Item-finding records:
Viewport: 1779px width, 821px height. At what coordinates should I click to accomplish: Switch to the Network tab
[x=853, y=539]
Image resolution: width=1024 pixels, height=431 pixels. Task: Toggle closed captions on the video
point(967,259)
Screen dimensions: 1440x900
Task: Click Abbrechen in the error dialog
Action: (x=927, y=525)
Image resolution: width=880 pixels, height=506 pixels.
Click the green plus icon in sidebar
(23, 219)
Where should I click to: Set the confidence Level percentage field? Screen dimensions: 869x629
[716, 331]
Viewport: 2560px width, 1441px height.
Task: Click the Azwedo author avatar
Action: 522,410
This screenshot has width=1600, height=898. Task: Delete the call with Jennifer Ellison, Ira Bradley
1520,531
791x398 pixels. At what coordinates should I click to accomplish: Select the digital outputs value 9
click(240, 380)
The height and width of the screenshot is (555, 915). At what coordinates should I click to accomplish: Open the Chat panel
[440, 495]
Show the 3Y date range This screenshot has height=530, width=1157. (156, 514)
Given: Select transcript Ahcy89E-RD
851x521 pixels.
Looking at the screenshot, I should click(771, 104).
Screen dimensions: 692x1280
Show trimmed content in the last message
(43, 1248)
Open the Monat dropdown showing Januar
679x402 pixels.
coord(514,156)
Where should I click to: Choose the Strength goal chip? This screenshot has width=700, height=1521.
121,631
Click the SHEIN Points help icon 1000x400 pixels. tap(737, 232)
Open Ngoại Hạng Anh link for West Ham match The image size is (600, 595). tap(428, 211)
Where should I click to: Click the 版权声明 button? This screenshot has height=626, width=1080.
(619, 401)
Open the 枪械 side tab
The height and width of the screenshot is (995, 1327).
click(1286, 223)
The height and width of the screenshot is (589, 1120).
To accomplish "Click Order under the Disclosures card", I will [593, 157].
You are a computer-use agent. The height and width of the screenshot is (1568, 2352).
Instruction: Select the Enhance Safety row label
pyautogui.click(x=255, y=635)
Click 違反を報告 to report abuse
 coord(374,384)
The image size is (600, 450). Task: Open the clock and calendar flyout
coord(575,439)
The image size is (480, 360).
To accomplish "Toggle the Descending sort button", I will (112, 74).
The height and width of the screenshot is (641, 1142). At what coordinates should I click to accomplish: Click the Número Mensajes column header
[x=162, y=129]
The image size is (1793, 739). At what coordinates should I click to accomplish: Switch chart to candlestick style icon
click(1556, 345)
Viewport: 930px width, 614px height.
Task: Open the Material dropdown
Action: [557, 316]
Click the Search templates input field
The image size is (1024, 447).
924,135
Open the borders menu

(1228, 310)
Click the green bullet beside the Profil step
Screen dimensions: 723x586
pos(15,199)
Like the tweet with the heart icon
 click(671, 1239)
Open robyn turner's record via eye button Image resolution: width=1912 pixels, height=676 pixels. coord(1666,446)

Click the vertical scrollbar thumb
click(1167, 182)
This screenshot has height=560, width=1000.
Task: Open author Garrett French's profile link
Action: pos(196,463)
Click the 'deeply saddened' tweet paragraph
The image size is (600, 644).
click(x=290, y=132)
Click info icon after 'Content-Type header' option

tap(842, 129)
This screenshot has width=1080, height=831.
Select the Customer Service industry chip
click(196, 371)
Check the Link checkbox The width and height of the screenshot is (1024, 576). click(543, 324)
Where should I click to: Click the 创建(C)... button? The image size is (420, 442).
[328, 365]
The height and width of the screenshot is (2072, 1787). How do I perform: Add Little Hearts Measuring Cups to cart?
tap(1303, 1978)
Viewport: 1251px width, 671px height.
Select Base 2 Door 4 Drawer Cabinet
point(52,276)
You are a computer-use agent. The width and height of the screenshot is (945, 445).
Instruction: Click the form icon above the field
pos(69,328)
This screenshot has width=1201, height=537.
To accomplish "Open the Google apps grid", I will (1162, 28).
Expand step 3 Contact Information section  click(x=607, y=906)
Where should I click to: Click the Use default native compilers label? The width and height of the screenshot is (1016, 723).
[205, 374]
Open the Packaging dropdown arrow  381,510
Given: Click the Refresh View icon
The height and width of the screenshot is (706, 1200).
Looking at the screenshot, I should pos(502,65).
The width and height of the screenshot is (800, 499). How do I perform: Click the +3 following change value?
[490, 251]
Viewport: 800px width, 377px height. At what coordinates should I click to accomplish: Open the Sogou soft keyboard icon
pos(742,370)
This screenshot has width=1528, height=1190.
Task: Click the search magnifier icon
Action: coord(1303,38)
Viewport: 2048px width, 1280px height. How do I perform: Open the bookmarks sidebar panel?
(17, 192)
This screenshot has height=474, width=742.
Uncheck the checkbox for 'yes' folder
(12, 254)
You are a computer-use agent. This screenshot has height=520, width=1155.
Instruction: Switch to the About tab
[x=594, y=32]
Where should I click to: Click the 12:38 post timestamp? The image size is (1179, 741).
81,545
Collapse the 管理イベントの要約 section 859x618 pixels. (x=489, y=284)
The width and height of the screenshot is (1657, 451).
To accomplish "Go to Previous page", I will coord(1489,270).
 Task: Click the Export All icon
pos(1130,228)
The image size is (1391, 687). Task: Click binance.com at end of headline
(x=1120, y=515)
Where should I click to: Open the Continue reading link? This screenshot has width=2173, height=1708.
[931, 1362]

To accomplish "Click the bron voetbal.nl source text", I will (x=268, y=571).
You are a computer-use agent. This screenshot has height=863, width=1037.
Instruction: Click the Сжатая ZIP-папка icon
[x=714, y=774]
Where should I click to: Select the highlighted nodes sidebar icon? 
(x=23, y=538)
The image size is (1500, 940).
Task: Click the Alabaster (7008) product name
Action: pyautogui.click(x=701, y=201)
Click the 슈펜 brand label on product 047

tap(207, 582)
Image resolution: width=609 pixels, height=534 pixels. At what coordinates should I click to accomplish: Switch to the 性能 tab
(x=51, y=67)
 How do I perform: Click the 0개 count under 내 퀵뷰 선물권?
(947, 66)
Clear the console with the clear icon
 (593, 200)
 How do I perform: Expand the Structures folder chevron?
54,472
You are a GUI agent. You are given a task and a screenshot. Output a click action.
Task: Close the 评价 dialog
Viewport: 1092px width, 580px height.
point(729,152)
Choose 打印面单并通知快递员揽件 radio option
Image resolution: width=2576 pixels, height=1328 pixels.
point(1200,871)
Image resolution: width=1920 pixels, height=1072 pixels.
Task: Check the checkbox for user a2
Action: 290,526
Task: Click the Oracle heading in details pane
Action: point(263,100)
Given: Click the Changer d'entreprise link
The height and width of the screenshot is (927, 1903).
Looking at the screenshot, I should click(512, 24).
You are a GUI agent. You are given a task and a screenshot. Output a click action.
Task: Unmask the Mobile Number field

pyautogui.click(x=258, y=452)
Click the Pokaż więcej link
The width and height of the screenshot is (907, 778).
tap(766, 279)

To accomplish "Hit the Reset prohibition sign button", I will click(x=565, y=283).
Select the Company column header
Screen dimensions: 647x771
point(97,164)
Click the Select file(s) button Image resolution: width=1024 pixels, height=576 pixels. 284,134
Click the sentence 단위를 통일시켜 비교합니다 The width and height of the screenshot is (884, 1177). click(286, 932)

Problem to work on -> Render as a numbered list the lines from the one containing "Open robyn turner's" through the one containing "point(52,276)", leaving out any blank lines.

Complete output ->
1. Open robyn turner's record via eye button Image resolution: width=1912 pixels, height=676 pixels. coord(1666,446)
2. Click the vertical scrollbar thumb
3. click(1167, 182)
4. This screenshot has height=560, width=1000.
5. Task: Open author Garrett French's profile link
6. Action: pos(196,463)
7. Click the 'deeply saddened' tweet paragraph
8. The image size is (600, 644).
9. click(x=290, y=132)
10. Click info icon after 'Content-Type header' option
11. tap(842, 129)
12. This screenshot has width=1080, height=831.
13. Select the Customer Service industry chip
14. click(196, 371)
15. Check the Link checkbox The width and height of the screenshot is (1024, 576). click(543, 324)
16. Where should I click to: Click the 创建(C)... button? The image size is (420, 442).
17. [328, 365]
18. The height and width of the screenshot is (2072, 1787). How do I perform: Add Little Hearts Measuring Cups to cart?
19. tap(1303, 1978)
20. Viewport: 1251px width, 671px height.
21. Select Base 2 Door 4 Drawer Cabinet
22. point(52,276)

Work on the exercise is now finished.